_Selected passage_.
################

Student Working on Laptop in Library

Ultimately, the ease of student access to AI means that educators find themselves needing to find a balance between limiting misuse and exploring potential. Based on Education Insights report findings, educator familiarity with AI and AI tools may affect classroom usage:  

  • Only 49% of teachers report using AI to complete tasks at school 
  • Just 53% of teachers feel optimistic about AI’s possibilities  

In contrast, 70% of the high school students who reported that they have used AI with approval believe it was helpful, saying they’ve been able to learn and complete schoolwork faster. 

The Engagement Connection: Why AI Matters Beyond Technology

Research shows that engaged students learn and achieve more than peers who aren’t actively involved in their learning. Because engagement is so important, educators may wonder whether including AI in their classroom is a good idea. One challenge that AI presents is that it can complicate how teachers see and measure student engagement. For example, AI can make student thinking harder to observe where teachers only see the final output of completed assignments. And getting to that final output doesn’t mean that the student put in the necessary effort for deep learning to occur, like with traditional approaches to teaching and learning.

################

_Dataset section_.
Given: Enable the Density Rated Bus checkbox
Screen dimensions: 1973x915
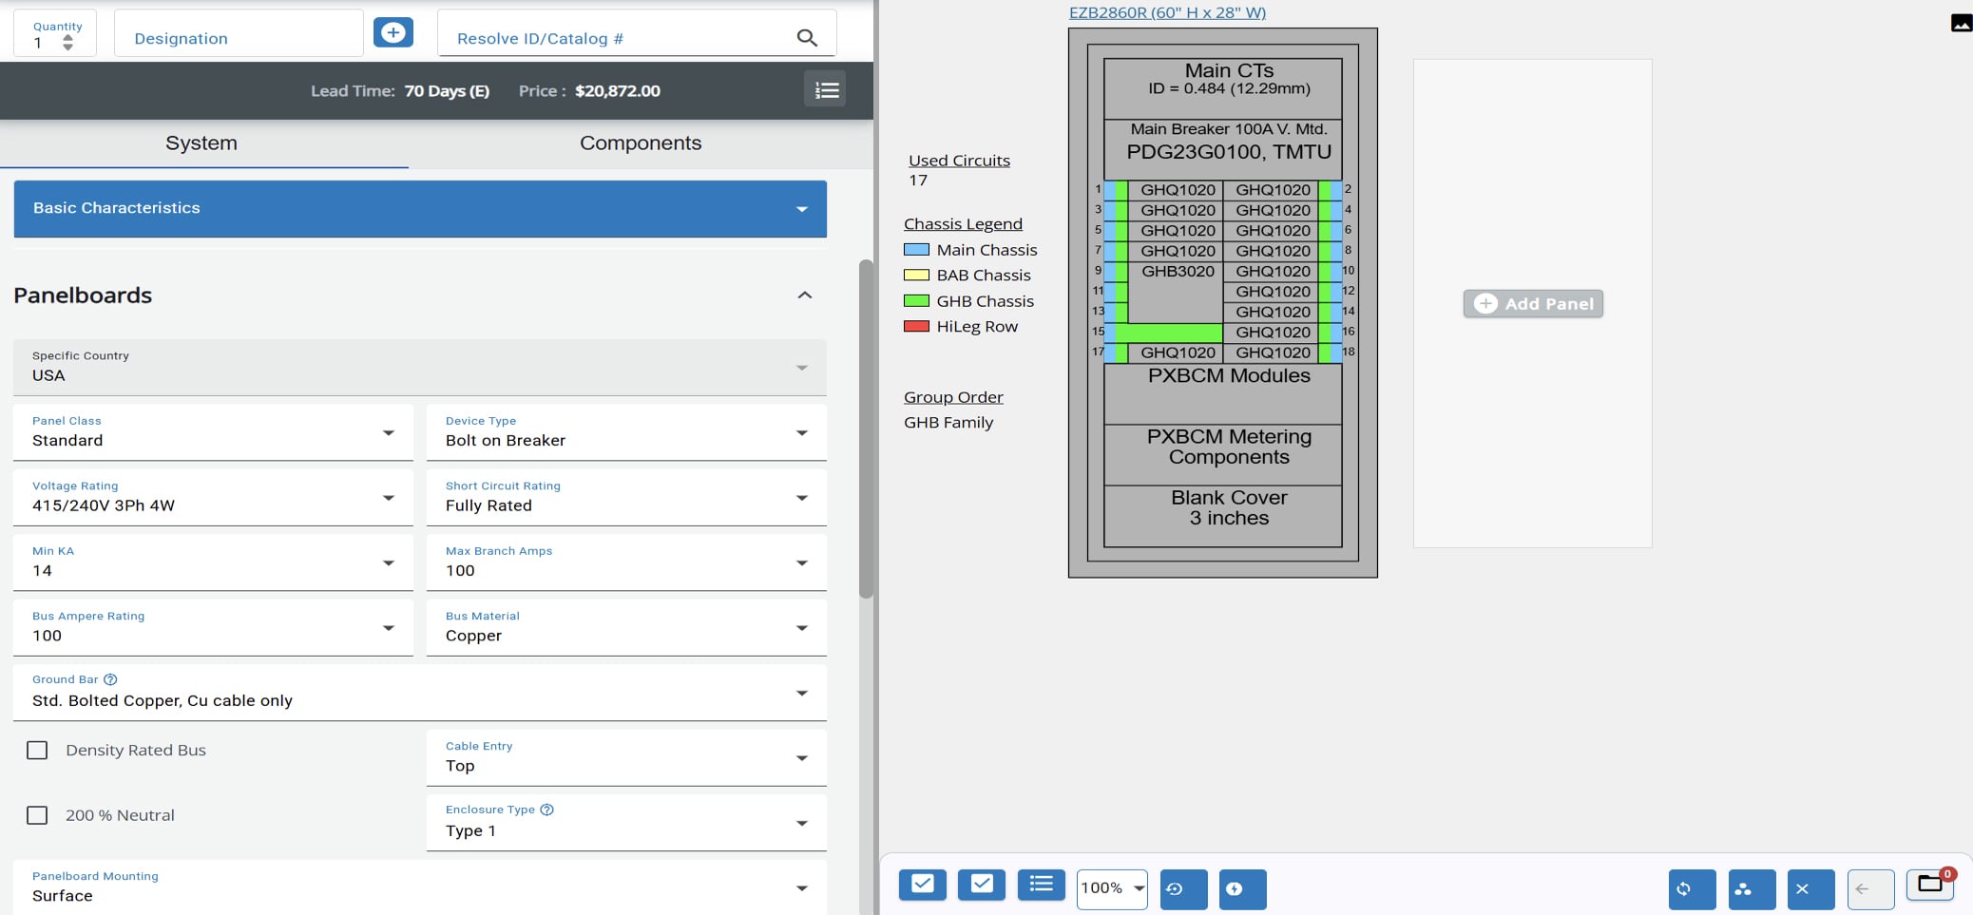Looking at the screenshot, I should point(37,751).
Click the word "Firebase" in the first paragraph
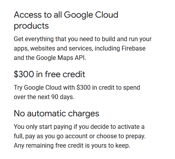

################

_Tasks to perform_.
1 - In the passage on AI in classrooms, copy word for word the span from "The Engagement Connection: Why" up to and including "teaching and learning.".
2 - Condense the paragraph of the passage on AI in classrooms that begins "Research shows that engaged students" into a short bulleted list that keeps its main facts.

_Written responses_.
1 -
The Engagement Connection: Why AI Matters Beyond Technology

Research shows that engaged students learn and achieve more than peers who aren’t actively involved in their learning. Because engagement is so important, educators may wonder whether including AI in their classroom is a good idea. One challenge that AI presents is that it can complicate how teachers see and measure student engagement. For example, AI can make student thinking harder to observe where teachers only see the final output of completed assignments. And getting to that final output doesn’t mean that the student put in the necessary effort for deep learning to occur, like with traditional approaches to teaching and learning.

2 -
- Engaged students learn and achieve more than peers who aren't actively involved in their learning.
- Because engagement matters so much, educators may question whether to bring AI into their classrooms.
- AI can complicate how teachers see and measure student engagement.
- When teachers see only the finished assignments, student thinking is harder to observe.
- Reaching a final output doesn't show that the student made the effort needed for deep learning.